He looks as if he's about to speak, but then he blows out a long breath instead. She can hear the exasperated _Carter_ as clearly as if he'd said it.

"I'm sorry. I shouldn't have – "

"Nah. It's not that." He waves a hand in dismissal of her apology. "Let's just say we're making some decisions that Elizabeth Weir is going to be unhappy with."

Another galaxy, another enemy, she thinks. Another reason to put off that sigh of relief she's beginning to think will never come. Resting her elbows on her knees, she raises an eyebrow as she looks sideways at him, but he shakes his head.

"Don't worry about it yet. Landry'll brief you in later this week. We'd like your input on a few points."

She casts her gaze up at the sky, then around the park; they're surrounded by open air and people they don't know, and obviously this is too complicated a subject to cover with a cipher based on the contents of a picnic basket. Her eyes fix on the game across the grass, where Vala and Teal'c now appear to be thoroughly trouncing Cam and Daniel.

"Could be fun," Jack says, tapping her knee with his closed fist.
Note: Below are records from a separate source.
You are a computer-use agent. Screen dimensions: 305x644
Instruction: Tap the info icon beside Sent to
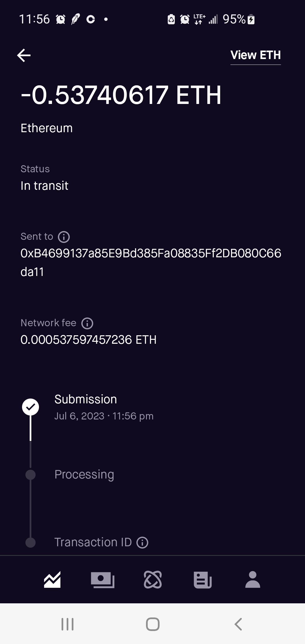pos(64,237)
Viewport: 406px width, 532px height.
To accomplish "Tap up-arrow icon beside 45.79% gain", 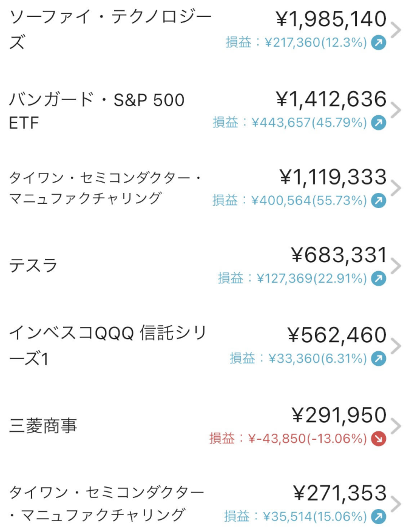I will (x=379, y=123).
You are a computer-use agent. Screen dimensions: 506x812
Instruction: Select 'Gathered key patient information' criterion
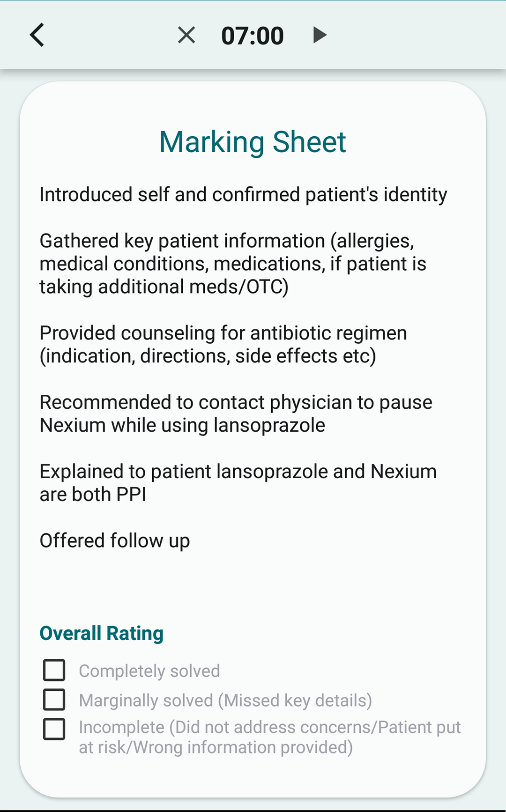(x=227, y=241)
She turns to look at him, confused, and he jerks his head at the spectacle she's been watching, then climbs down off the table and holds out a hand. "Wanna go help the natives out?"
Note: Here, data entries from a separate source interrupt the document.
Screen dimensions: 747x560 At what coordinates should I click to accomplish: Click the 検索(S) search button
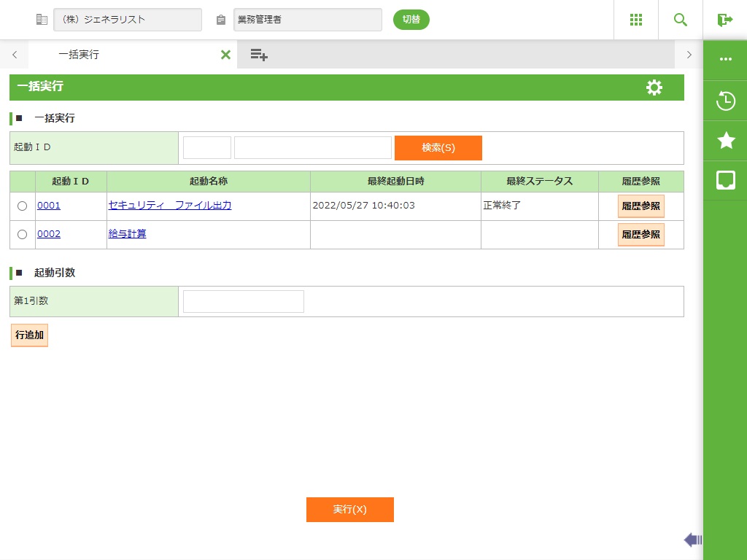tap(438, 148)
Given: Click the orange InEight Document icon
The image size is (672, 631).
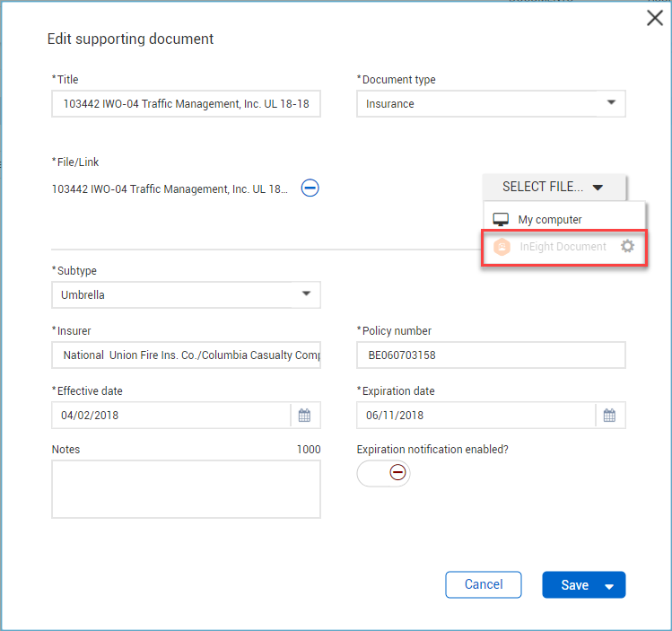Looking at the screenshot, I should coord(502,247).
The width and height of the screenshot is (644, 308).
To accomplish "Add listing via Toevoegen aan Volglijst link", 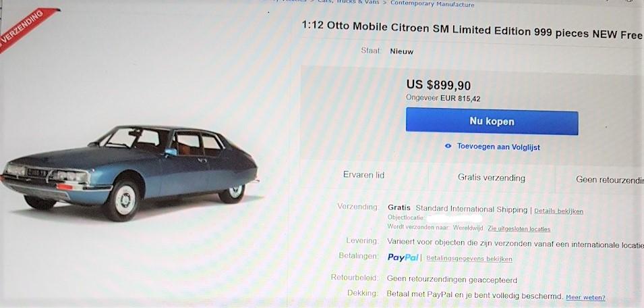I will click(x=498, y=147).
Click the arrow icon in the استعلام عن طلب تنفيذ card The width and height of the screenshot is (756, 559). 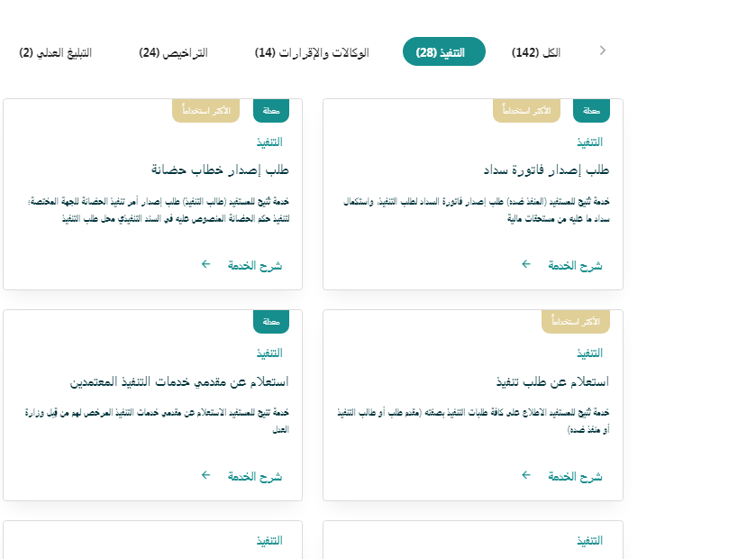[x=526, y=474]

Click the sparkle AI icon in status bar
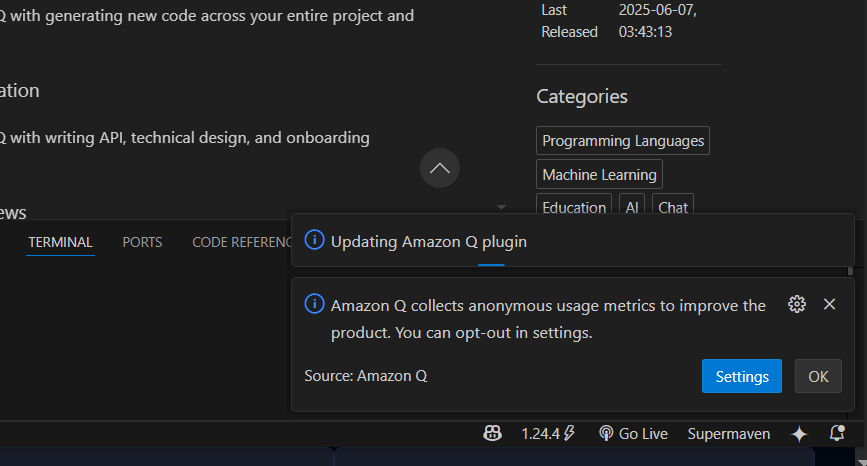(799, 433)
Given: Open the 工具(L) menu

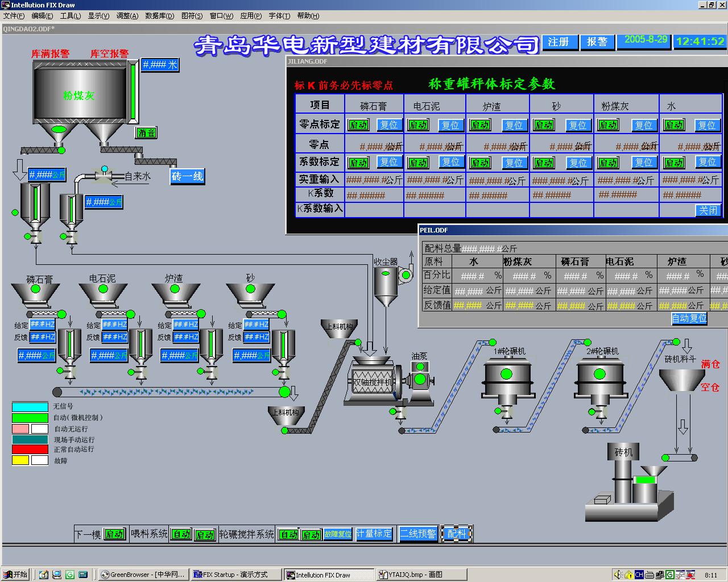Looking at the screenshot, I should point(71,16).
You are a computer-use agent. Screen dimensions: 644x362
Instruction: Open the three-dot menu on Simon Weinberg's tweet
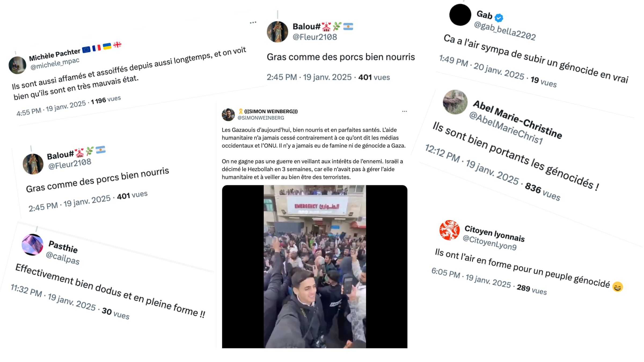[x=404, y=111]
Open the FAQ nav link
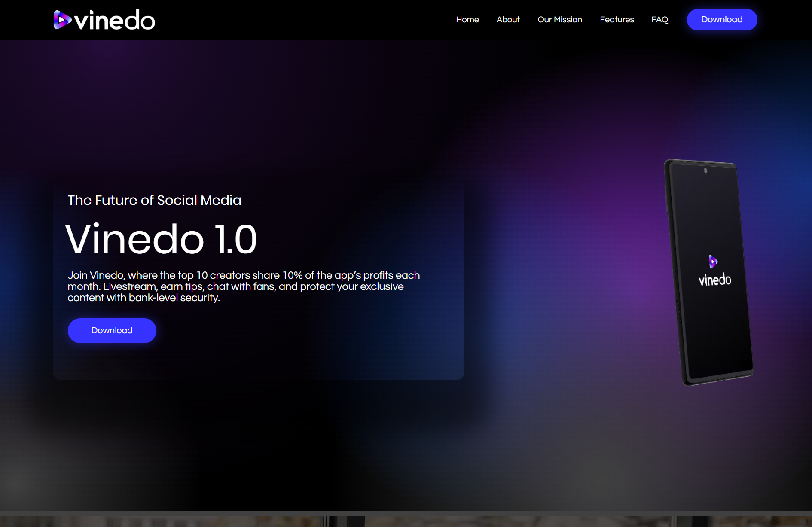 [659, 20]
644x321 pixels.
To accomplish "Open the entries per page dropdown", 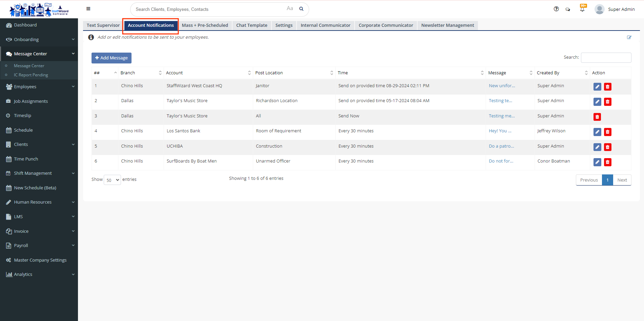I will [112, 180].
Sam sighs, but takes his hand and allows him to draw her after him. "Oh, right," she says in an attempt to play along. "Give me the losing side."
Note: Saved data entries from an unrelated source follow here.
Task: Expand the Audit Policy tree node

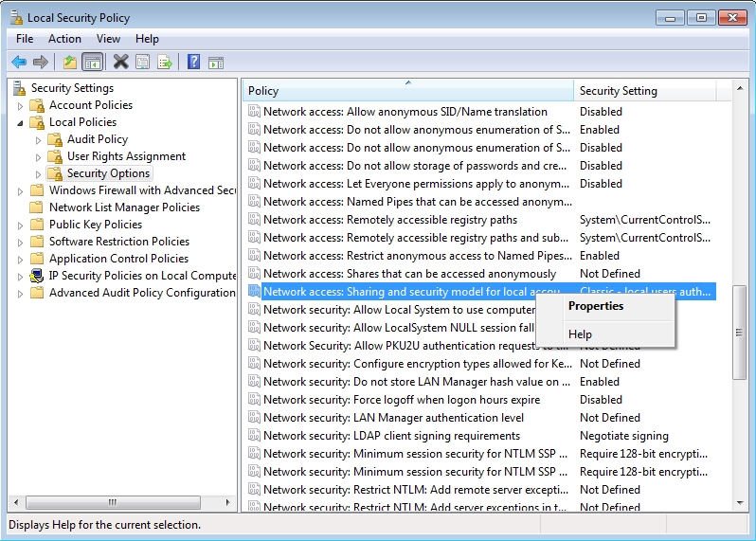Action: tap(39, 139)
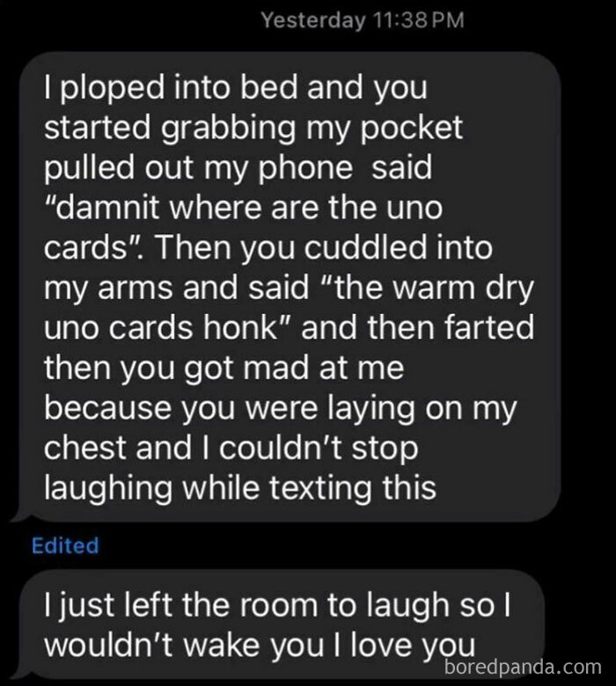Viewport: 616px width, 686px height.
Task: Select the "I just left the room" message
Action: pos(282,624)
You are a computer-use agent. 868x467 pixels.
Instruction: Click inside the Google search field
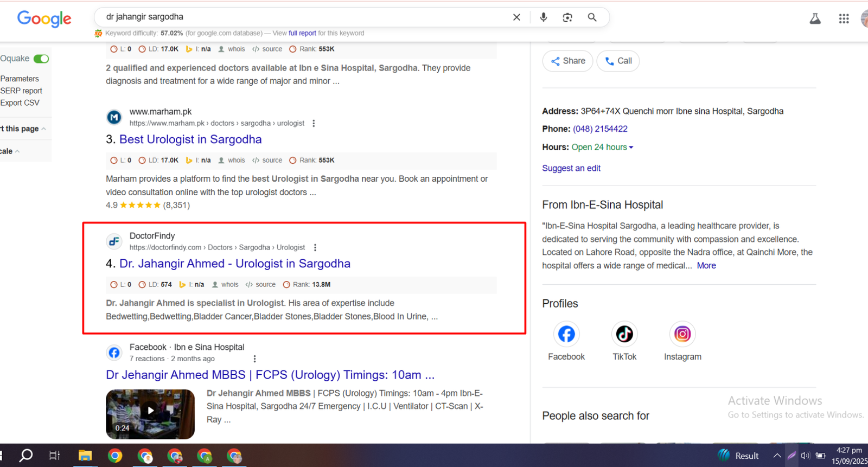tap(304, 17)
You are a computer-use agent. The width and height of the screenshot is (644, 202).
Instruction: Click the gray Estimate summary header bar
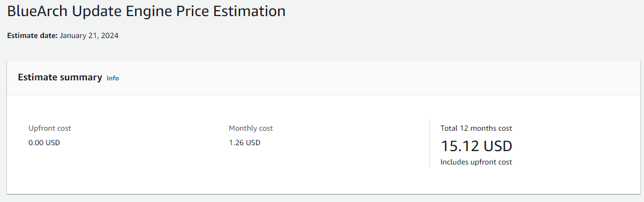coord(324,78)
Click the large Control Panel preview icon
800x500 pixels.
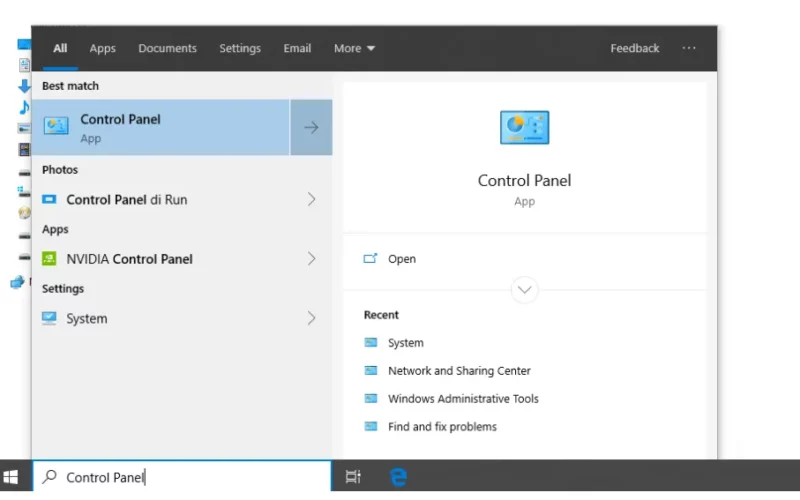point(524,128)
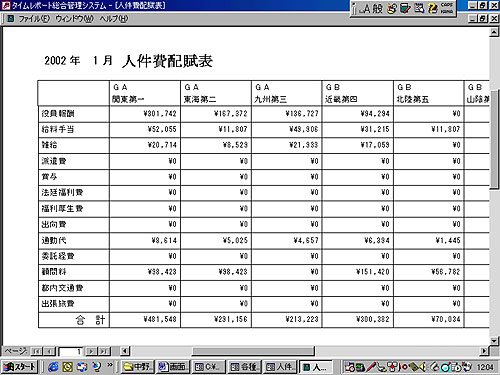The image size is (500, 375).
Task: Jump to the last report page
Action: [104, 351]
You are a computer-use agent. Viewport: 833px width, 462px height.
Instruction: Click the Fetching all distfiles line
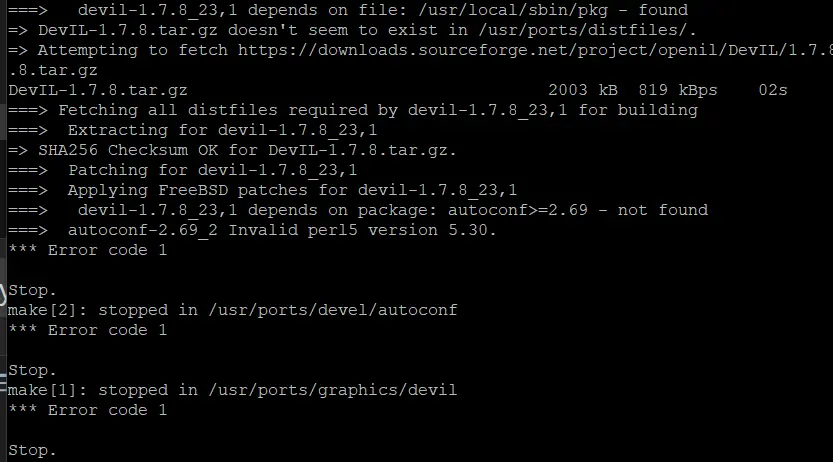click(352, 110)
He squeezes her fingers once, then drops her hand as they head across the field. "No, really. If you take them, and I play for the foreign team, that should about even the balance."

"See, I know that's not true," she says, turning her best Teal'c impression in his direction. "Because you'll cheat."

When he laughs, she remembers that they're supposed to be celebrating, and she tells herself that the little shadow in their conversation was simply a passing cloud and nothing to worry over.

But before she really knows what's happened, six weeks have passed, and she finds herself standing in Jack's kitchen, moments away from returning to Colorado for a brief stopover before leaving the SGC for her new posting in Atlantis.

"You sure you don't want me to come? See you off in grand fashion?"

She shakes her head.

"I could come to the Springs, at least."

"If you're that close to the gate, I don't think I'll be able to walk through it." The words come out in a rush, and she can't decide if it's the admission or the thought of his response that makes her nervous; but Jack only nods as he continues to clear the dishes from the table.

Sam turns away and leaves the kitchen, pacing across the living room floor, arms crossed tightly over her chest. She doesn't know how to interpret Jack's calm acceptance, though she thinks she ought to be accustomed to it by now. It's almost the only emotion she's seen from him since her name and the Atlantis command position were first tentatively put together in a sentence.

But she's not used to it; she can't quite look his quiet, unflinching support in the eye. Because she feels guilty, and anxious, and a dozen other emotions she doesn't even know how to name, and she thinks he has a right to feel those, too. And selfishly, she suspects she'd be coping a little bit better if only he were coping just a little bit worse.

The phone rings, and Jack emerges to answer it, speaking only briefly into the receiver before hanging up again. "Your car's outside."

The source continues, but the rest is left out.